NEW YORK (GenomeWeb) – There's an antagonistic relationship between cancer and degenerative chronic diseases as organisms age, even at the transcriptome level.
While cancer is the greatest contributor to mortality among 60-year-old people, its dominance declines with age and is replaced among the elderly by degenerative chronic diseases. Researchers led by Christian-Albrechts-University Kiel's Christophe Kaleta speculated that this shift could be due to changes in gene transcription. He and his colleagues examined the transcriptomes of four vertebrate species over time to develop a transcriptomic signature of aging. As they reported in Nature Communications today, they found that as organisms age, their transcriptomic signatures shift and become less like those observed in cancer and more like those observed in degenerative diseases.
"These results reveal a fundamental trade-off between cancer and degenerative aging diseases that sheds light on the pronounced shift in their epidemiology during aging," Kaleta and his colleagues wrote in their paper.
The researchers analyzed 531 samples collected from four tissues from four organisms — humans, mice, zebrafish, and killifish — at five time points to search for a conserved aging-associated transcriptomic signature. Because previous studies have noted little overlap in aging-linked genes between species, the researchers instead focused on expression differences affecting similar functional processes, as derived from Gene Ontology, KEGG Pathway, and a genome-wide reconstruction of human metabolism.
They noted that the number of differentially regulated processes rose with age, and used the first and last two aging time points to develop their aging-associated transcriptomic signature. This signature highlights the upregulation of the immune system as well as the down-regulation of cell cycle and cell differentiation processes in the elderly.
Kaleta and his colleagues developed what they dubbed an aging-mediated disease alignment score (AMDA) to gauge the overlap between aging and disease transcriptomes. With this, they analyzed 22 aging-related and 30 disease-related datasets to find that the expression patterns of older individuals are shifted toward that of people with cardiovascular, neurodegenerative, and type 2 diabetes, as compared to younger individuals. They further noted that aging moves the transcriptome away from gene-expression signatures linked to cancer.
Similarly, when the researchers examined transcriptomic data collected from the same mouse and killifish individuals over time, they again found a shift from cancer to degenerative disease-associated signatures as they got older.
Kaleta and his colleagues sought to tease out the processes that drive these aging-related transcriptomic shifts by developing a disease alignment contribution (DAC) score. They found that the top ranking DAC score processes show the same direction of change in chronic degenerative disease, but an opposite one in cancer. That is, they found that processes that are induced in cancer are downregulated in degenerative diseases, and vice versa.

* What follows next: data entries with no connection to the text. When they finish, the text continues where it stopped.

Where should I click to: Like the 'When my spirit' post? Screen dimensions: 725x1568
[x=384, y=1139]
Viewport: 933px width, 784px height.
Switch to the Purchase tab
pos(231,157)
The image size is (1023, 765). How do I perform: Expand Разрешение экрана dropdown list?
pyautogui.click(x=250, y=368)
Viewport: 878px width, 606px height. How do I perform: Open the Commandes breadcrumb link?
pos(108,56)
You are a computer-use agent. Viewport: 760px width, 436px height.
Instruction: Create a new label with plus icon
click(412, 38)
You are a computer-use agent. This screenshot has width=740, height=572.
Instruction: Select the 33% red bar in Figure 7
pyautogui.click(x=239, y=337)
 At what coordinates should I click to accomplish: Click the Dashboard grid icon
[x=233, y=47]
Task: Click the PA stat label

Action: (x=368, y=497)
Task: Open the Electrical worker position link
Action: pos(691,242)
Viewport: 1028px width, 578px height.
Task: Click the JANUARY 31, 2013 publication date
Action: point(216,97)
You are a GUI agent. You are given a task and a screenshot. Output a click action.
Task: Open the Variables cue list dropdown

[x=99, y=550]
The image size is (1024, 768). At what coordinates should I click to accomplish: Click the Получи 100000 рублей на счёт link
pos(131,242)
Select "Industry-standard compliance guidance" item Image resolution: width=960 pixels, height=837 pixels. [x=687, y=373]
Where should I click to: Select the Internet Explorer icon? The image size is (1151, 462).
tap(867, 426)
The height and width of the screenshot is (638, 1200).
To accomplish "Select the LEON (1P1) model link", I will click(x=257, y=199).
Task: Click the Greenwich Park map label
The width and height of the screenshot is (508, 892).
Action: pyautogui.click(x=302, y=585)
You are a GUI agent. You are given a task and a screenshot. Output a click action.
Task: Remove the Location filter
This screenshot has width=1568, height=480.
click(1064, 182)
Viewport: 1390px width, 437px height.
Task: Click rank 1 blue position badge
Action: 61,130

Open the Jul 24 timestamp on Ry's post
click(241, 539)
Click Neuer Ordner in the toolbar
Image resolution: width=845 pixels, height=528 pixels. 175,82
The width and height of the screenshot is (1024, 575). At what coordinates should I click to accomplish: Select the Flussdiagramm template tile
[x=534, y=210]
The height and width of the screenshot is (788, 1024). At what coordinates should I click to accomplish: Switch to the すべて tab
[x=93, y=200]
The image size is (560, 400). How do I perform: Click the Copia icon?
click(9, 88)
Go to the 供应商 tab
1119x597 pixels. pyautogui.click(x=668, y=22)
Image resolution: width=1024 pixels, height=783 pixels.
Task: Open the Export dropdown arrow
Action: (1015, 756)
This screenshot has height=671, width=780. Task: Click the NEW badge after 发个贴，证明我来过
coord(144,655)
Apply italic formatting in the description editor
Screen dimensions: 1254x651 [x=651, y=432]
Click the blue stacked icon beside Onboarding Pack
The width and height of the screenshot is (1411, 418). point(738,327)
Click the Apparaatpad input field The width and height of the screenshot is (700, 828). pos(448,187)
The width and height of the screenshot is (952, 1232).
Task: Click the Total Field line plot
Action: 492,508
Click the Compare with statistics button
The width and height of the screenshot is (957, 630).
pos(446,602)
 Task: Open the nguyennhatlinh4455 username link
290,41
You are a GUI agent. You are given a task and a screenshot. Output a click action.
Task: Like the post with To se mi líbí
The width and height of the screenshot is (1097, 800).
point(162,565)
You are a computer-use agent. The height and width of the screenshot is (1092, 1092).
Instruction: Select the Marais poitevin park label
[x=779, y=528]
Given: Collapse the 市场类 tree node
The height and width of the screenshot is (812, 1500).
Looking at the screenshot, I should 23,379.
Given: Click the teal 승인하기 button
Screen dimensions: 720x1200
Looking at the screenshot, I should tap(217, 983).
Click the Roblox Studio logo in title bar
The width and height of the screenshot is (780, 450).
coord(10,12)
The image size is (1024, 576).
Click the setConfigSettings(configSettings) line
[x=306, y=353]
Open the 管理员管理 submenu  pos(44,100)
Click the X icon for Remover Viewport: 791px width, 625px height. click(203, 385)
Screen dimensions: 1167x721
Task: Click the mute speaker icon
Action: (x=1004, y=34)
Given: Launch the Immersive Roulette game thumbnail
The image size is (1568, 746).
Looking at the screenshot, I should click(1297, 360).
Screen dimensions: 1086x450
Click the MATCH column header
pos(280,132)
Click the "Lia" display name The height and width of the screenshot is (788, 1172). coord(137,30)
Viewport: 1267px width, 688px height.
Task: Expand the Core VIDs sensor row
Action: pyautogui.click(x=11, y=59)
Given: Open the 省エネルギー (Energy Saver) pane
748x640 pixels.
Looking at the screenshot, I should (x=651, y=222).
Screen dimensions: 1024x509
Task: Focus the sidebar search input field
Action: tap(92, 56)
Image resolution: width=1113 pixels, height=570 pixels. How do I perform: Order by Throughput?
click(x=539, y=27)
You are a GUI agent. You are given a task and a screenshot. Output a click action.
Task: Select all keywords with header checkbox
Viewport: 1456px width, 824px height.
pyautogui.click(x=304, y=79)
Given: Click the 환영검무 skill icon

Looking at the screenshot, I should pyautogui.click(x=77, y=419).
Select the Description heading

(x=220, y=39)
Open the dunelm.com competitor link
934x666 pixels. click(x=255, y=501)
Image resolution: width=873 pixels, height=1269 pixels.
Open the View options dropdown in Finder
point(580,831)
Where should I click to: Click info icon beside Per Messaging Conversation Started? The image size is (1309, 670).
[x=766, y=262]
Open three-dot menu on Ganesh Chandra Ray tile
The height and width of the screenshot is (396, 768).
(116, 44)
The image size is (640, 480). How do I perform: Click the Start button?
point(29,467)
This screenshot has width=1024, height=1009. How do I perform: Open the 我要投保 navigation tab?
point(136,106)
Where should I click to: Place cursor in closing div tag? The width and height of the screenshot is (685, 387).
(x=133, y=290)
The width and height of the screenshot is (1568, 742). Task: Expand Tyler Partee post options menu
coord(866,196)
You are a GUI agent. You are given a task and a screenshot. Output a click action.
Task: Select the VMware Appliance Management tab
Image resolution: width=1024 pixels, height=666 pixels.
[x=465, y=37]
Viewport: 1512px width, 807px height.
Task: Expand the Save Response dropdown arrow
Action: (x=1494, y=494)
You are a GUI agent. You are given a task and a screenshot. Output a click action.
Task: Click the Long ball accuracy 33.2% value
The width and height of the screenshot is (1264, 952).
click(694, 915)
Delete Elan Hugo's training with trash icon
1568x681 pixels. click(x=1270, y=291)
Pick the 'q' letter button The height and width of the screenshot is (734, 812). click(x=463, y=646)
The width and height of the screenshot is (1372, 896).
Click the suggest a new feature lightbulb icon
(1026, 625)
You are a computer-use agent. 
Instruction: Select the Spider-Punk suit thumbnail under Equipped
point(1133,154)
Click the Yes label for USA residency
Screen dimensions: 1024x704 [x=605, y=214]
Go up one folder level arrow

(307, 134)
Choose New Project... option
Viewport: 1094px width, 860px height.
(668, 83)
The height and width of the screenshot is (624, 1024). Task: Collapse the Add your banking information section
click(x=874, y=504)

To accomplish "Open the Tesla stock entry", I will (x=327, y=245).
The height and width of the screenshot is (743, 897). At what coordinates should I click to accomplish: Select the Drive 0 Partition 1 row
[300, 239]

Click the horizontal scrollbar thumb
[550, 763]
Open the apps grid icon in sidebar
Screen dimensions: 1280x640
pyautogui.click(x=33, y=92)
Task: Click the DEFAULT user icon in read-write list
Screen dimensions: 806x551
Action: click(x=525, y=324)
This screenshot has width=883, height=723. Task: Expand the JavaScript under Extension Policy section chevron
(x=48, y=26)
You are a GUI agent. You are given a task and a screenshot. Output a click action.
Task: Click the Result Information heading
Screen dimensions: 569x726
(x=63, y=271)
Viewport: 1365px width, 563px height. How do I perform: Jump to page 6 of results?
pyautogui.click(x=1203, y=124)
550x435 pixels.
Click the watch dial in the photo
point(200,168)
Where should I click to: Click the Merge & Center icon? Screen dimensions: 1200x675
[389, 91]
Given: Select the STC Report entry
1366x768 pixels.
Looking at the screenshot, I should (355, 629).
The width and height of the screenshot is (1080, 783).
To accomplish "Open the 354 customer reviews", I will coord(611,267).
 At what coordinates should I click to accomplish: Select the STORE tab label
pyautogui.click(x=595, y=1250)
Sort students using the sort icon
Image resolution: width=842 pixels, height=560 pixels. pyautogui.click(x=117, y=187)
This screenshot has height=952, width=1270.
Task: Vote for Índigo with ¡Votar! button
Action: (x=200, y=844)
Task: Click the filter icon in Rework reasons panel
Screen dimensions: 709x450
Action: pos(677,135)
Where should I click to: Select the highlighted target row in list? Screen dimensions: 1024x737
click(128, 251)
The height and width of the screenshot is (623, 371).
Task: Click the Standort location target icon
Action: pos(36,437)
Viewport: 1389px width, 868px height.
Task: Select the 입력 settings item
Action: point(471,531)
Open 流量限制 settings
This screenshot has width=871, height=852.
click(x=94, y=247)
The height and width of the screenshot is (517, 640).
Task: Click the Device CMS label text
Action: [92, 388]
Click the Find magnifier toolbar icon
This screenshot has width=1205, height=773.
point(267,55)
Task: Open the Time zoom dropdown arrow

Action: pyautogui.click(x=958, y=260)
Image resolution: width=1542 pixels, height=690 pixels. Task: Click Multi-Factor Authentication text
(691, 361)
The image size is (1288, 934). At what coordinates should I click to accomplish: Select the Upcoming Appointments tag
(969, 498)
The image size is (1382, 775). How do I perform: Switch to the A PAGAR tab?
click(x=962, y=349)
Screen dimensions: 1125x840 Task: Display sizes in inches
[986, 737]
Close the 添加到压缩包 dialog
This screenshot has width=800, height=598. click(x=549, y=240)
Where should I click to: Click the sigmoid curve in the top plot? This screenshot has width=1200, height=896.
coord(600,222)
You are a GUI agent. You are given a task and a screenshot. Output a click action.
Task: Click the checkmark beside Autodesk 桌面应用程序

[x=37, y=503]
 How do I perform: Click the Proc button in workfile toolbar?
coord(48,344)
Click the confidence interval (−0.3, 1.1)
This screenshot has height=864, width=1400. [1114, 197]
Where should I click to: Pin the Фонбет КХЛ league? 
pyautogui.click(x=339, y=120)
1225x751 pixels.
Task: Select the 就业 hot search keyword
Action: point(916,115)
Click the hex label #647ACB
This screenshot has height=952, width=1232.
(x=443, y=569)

The researchers also wanted to determine whether this antagonism plays out on the genomic level. They gathered a list of all SNPs associated with aging-related diseases from the GWAS catalog and examined how they overlapped with cancer risk SNPs. They uncovered a dozen genomic loci with 40 shared risk SNPs between cancer and degenerative aging-related diseases. They found that 36 of these SNPs were antagonistic: one allele gives a predisposition to cancer while another gives a predisposition to degenerative disease.
Interestingly, the researchers noted that the locus with the largest number of shared risk SNPs is the long non-coding RNA ANRIL, which regulates a number of cell cycle regulators. The locus also includes risk variants for cardiovascular disease, type 2 diabetes, and neurodegenerative diseases.
"While we mostly report on associations and cannot infer causal relationships, these results represent an important basis for future functional studies that examine the mechanisms that mediate the antagonism between cancer and degenerative aging diseases," Kaleta and his colleagues added.